More credible sources of information about UPA activities are the combat activity reports written by commanders of individual detachments. Relatively few of these have survived because of the destruction of the UPA's underground archives. In addition, we still lack complete access to all the archives of the former USSR, and even to all archives in Ukraine. We have at our disposal only some fragmentary materials that were preserved in the Archives of the State Defense Division in Warsaw, which are part of the Central Archives of the Ministry of Internal Affairs of Poland. Copies of these materials are found in The Peter J. Potichnyj Collection on Insurgency and Counter-Insurgency in Ukraine, University of Toronto Library. The materials were taken from the archive of the "Sian" Military Region (VO) headquarters, commanded by Commander Myroslav Onyshkevych ("Orest"), who was arrested by the Polish security service on March 2, 1948 and executed in Warsaw on July 6, 1950. On each of these documents is a note, in Polish, "Znaleziono u mnie" ("Found in my posession"), handwritten and signed by Commander Onyshkevych. Additional information about these documents is provided by Ievhen Misylo in the book Povstanski mohyly. (Propamiatna knyha - Povstanski mohyly, vol. I, published by "Ukrainskyi Arkhiv" and "Litopys UPA", Warsaw - Toronto, 1995, pp. 9 - 12).

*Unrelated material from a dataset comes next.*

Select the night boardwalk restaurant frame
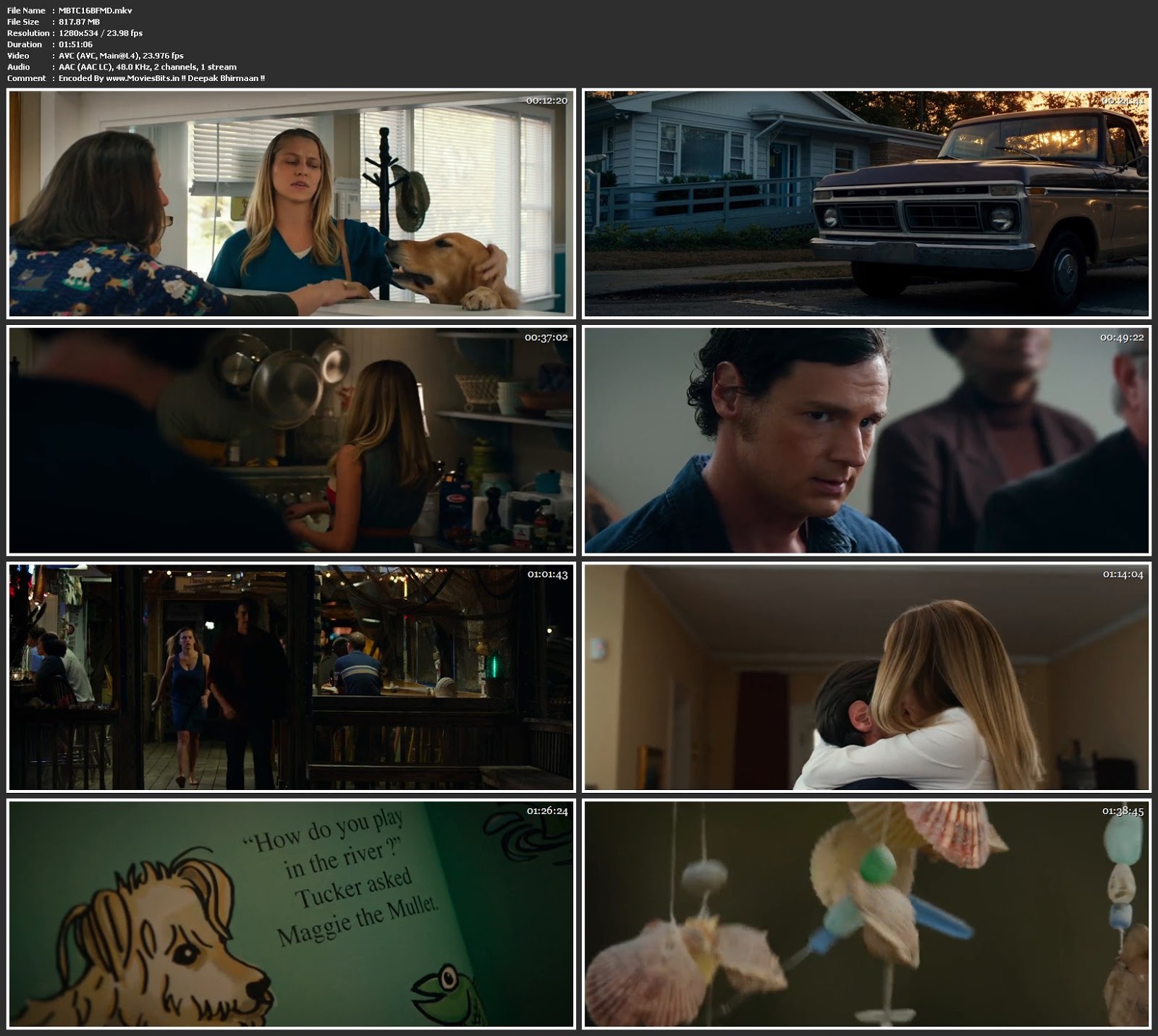The image size is (1158, 1036). pyautogui.click(x=291, y=677)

In addition to reports by Commanders "Bryl" and "Hamaliia", we publish a report by platoon leader "Dovbush", about a battle near Horaiets, and a report by Raion security service (SB) leader "Troian" about the mining of the Krakovets power station and the reasons for not destroying the nearby bridge.
Of the documents taken from the archive of Commander Myroslav Onyshkevych's "Sian" Military Region (VO) headquarters, we publish here two letters from Military District (TV) Commander "Uhrynovych" and one letter from Commander "Roman" to Commander Onyshkevych. The reports and letters are reprinted here without any changes.
Below we provide a general sketch of the "UPA-West" territorial organization with a focus on territories which are mentioned by writers in this volume. Territories of Halychyna, Bukovyna, Transcarpathia and Zakerzonnia region were part of the UPA-West.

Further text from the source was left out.